3) Representation - Are you sure this guy is who he says he is? After all, you don't know him at all, do you? It's kind of foolish to go such a distance to do this. Think on it.

Posted

Doesn't sound like either of you are that interested. If I talked to someone for a year and had the opportunity to meet up with said person, work covering my expenses, I would have jumped at it. And I would have been excited to tell the person and I would have not held back the excitement.

 

Not only did you hold back but he didn't bite either. You don't sound excited. I'd wait if you are dreading the travel itself. (And this is coming from someone who has traveled to meet someone I met online, more than once, in my casual dating days.)

 

Meet him when he gets back, if at all.

Posted

The whole things seems insane to me.

Date someone in your own city or at least within a 2 hour drive or less.

Posted

Hi Sarah, maybe you can tell him something like this: hey when I told you I was going to be in your city, I really meant to say I'd like to meet you! But now my boss says I don't have to go unless I really want to.

(Option 1.) So now I'm not sure if I'll go.

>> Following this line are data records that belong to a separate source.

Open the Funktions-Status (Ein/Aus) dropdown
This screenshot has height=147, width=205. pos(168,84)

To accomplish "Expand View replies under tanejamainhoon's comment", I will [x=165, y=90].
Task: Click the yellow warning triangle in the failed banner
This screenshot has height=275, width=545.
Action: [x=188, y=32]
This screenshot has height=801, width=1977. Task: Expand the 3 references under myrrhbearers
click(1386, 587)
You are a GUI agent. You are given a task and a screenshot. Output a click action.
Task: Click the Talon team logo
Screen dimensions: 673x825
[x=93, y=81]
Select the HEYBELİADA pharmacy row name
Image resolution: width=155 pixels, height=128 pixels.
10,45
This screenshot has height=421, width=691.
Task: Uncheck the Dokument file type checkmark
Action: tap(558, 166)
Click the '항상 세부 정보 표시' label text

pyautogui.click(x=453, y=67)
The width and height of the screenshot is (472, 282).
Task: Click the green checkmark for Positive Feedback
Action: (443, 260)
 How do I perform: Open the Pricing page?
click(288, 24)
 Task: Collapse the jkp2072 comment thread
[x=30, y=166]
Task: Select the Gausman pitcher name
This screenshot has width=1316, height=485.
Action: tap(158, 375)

(Option 2.) So I won't go afterall because it's an 8 hour flight.

 

Choose 1 if you want to leave it open and consider going pending his reaction. Choose 2 if you will not consider going.

 

Should you? I wouldn't do it just to meet the guy. Also some men (mostly older) think that a woman traveling alone and staying in a hotel might lead to sex.

Posted

Would I fly eight hours to meet a man who I had never met - absolutely not.

Posted

No, he's not worth an 8 hour flight.

 

You said he'll be moving to your area soon -- then just wait till then if you still want to pursue this guy.

Posted

Nah, I don't think so. I agree that you should have just asked him out for when you were there, but since you didn't, I don't think there's any real reason to go if it's to only HOPEFULLY meet him. Wait until he's back in your city, if at all.

Posted

Sure wouldn't go now just for him if that's what you mean.

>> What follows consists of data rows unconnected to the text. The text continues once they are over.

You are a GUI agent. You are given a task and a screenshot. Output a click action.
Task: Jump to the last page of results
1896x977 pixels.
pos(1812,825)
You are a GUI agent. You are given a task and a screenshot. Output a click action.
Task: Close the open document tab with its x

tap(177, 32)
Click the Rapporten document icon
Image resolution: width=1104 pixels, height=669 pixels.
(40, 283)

l mean you tell him and he side winds like that, eff off he shoulda been all over that.

 

But , if ya still keen you could stay open to him coming to yours and see if he makes any effort then .

Posted

Definitely not worth it.

 

And he basically ignored you already. When you notified him that you were coming to the city, that was his time to express an interest.

 

Doesn't matter that you only asked about what to see, etc.

 

If he were half-way interested with a quarter-functioning brain, your message was a blatant cue for him to say, "well let's get together when you're here." That's an easy one.

 

The fact that he didn't offer to meet you ... red flag ... he's not interested or he's socially incompetent.

 

Credit yourself for putting the energy out there ... no reply ... don't go banging your head against a brick wall (which is what traveling 800 miles would be).

Posted
I do not need to meet the clients in person. The city is not a big deal to visit, I have been many times. SO I would only go if I could meet him at the same time.

 

Since he's acting all disinterested, I'd stay home and start seriously cutting back on my interaction with him, unless all you want is an electronic pen pal.

 

Your boss gave you the option to not take the trip--and the only reason why you'd go would be to meet him, but he doesn't seem interested. Save your money.